Uber migrates microservices to multi-cloud platform running Kubernetes and Mesos

[+] scarface_74|2 years ago|reply

> The team used existing tooling to move services between zones in order to ensure they were portable. Firstly, they allowed services to be moved back to the original zone to resolve any portability issues, but once resolved, services would be moved periodically to validate portability and prevent regressions.

This is something that most companies don’t do when they say they want to do $x to “prevent lock in”.

Uber actually is testing for portability along the way.

[+] dehrmann|2 years ago|reply

It's probably more cost effective to negotiate a long-term max price with your cloud provider with a force majeure clause.

[+] eatonphil|2 years ago|reply

This article is a recap of the original engineering article by the quoted developer and manager at Uber.

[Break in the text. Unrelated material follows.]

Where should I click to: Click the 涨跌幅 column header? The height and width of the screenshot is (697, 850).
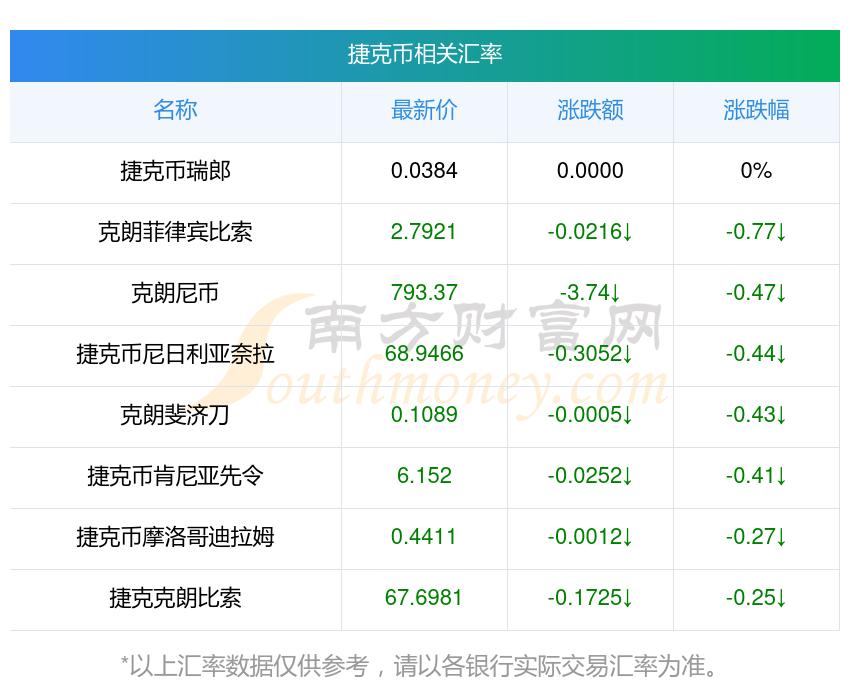point(756,110)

https://www.uber.com/en-GB/blog/up-portable-microservices-re...

[+] voz_|2 years ago|reply

Uber Microservices were such an inefficient PITA. There was buzzword soup of a bunch of half baked infra pieces and they were always migrating. Every part of the stack was rotten. Udeploy, xterra, tchannel, schemaless, etc etc.

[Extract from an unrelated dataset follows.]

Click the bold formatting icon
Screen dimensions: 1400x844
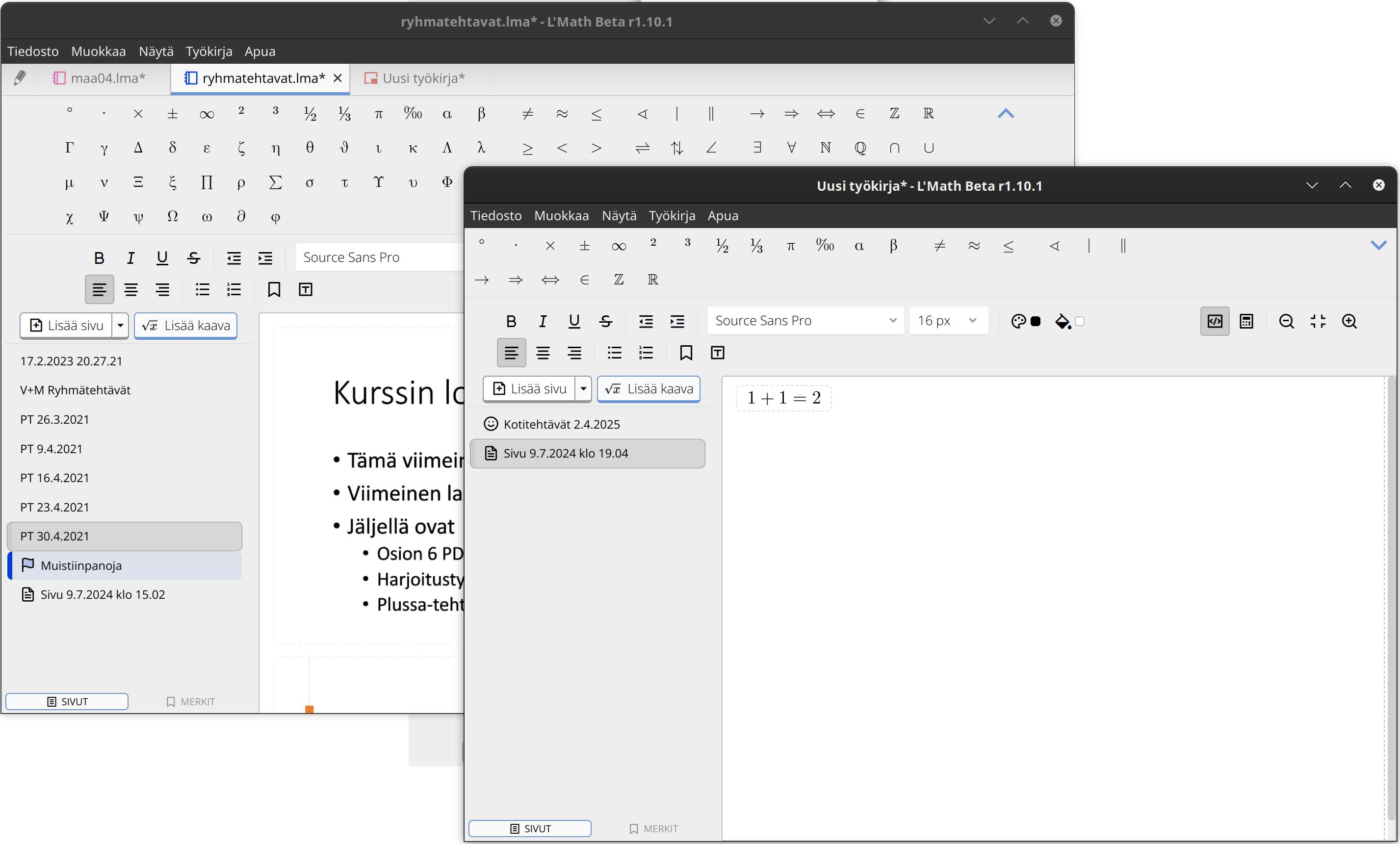pos(511,320)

My peak “wtf” moment was when we had a SEV because two services that should communicate actually used different versions of thrift, both hard forked by Uber, with different implementations for sets. Passing a set from one service to another caused everything to break.

[+] activescott|2 years ago|reply

> In preparation for the move to the cloud, the company spent two years working towards making all stateless microservices portable so that their placement in zones and regions can be managed centrally without any involvement from the service engineers

I'd like to hear more about how Uber organized the engineering teams over two years to make "stateless microservices portable".

How many teams? What were the requirements to each team? What was the timeline? How did they know it was completed? How was it prioritized along other business priorities of the teams? How long did they think it would take originally? Was it worth it?

[+] s3p|2 years ago|reply

Maybe direct these questions to a C-level employee at Uber who could potentially answer them for you?

[+] jbotdev|2 years ago|reply

It seems like they’ve gotten to the “holy grail” of deployment where developers don’t have to worry about infrastructure at all in theory.

I’ve seen many teams go for simple/leaky abstractions on top Kubernetes to provide a similar solution, which is tempting because it’s easy and flexible. The problem is then all your devs need to be trained in all the complexities of Kubernetes deployments anyway. Hopefully Uber abstracted away Kubernetes and Mesos enough to be worthwhile, and they have a great infra team to support the devs.

[+] x86x87|2 years ago|reply

Does Uber really need 4000 microservices?

[+] danpalmer|2 years ago|reply

A different (better?) question is, does Uber need 4000 API contracts?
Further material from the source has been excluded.